• **EXERCISE INSTRUCTIONS**
1/ In the description of The Ride, rewrite the passage starting at "In The Ride, Kostya" and ending at "to America’s independence.", replacing "narrative" with "account".
2/ According to the description of The Ride, how many previous rides had Revere completed throughout New England?

In My Hands Today…

The Ride: Paul Revere and the Night That Saved America – Kostya Kennedy

On April 18, 1775, a Boston-based silversmith, engraver, and anti-British political operative named Paul Revere set out on a borrowed horse to fulfill a dangerous but crucial task to alert American colonists of advancing British troops, which would seek to crush their nascent revolt. Revere was not the only rider that night, and indeed, he had completed at least 18 previous rides throughout New England, disseminating intelligence about British movements. But this ride was like no other, and its consequences in the months and years to come—as the American Revolution morphed from isolated skirmishes to a full-fledged war—became one of our founding legends.

In The Ride, Kostya Kennedy presents a dramatic new narrative of the events of April 18 and 19, 1775, informed by fresh primary and secondary source research into archives, family letters and diaries, contemporary accounts, and more. Kennedy reveals Revere’s ride to be more complex than it is usually portrayed—a coordinated series of rides by numerous men, near-disaster, capture by British forces, and finally success. While Revere was central to the ride and its plotting, Kennedy reveals the other men (and, perhaps, a woman with information about the movement of British forces) who helped to set in motion the events that would lead to America’s independence.

• **DATA PROVIDED**
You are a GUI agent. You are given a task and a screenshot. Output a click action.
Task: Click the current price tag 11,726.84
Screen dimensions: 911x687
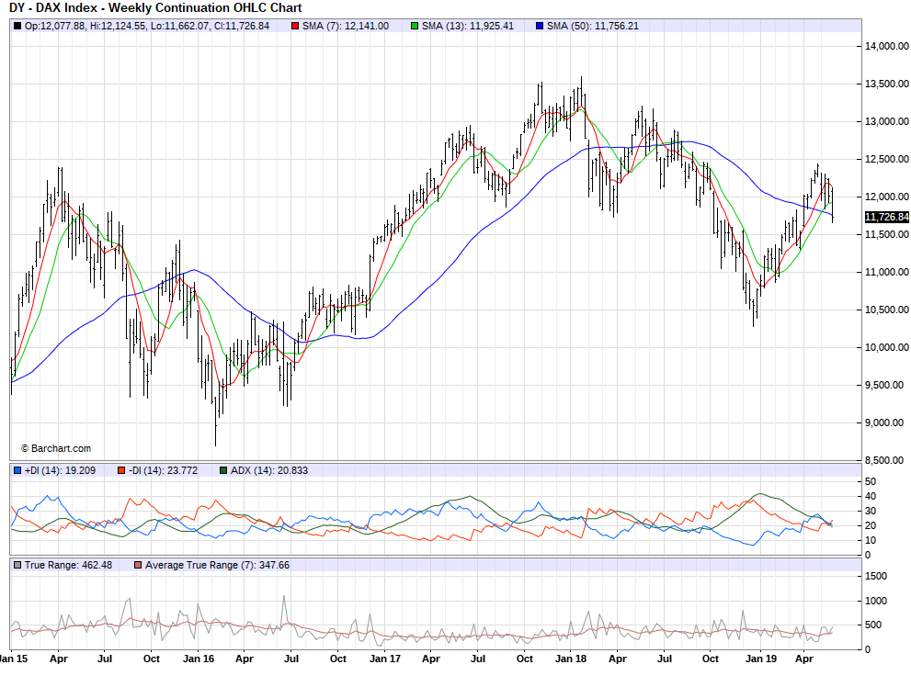pos(886,217)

• **SOLUTION SET**
1/
In The Ride, Kostya Kennedy presents a dramatic new account of the events of April 18 and 19, 1775, informed by fresh primary and secondary source research into archives, family letters and diaries, contemporary accounts, and more. Kennedy reveals Revere’s ride to be more complex than it is usually portrayed—a coordinated series of rides by numerous men, near-disaster, capture by British forces, and finally success. While Revere was central to the ride and its plotting, Kennedy reveals the other men (and, perhaps, a woman with information about the movement of British forces) who helped to set in motion the events that would lead to America’s independence.

2/ At least 18.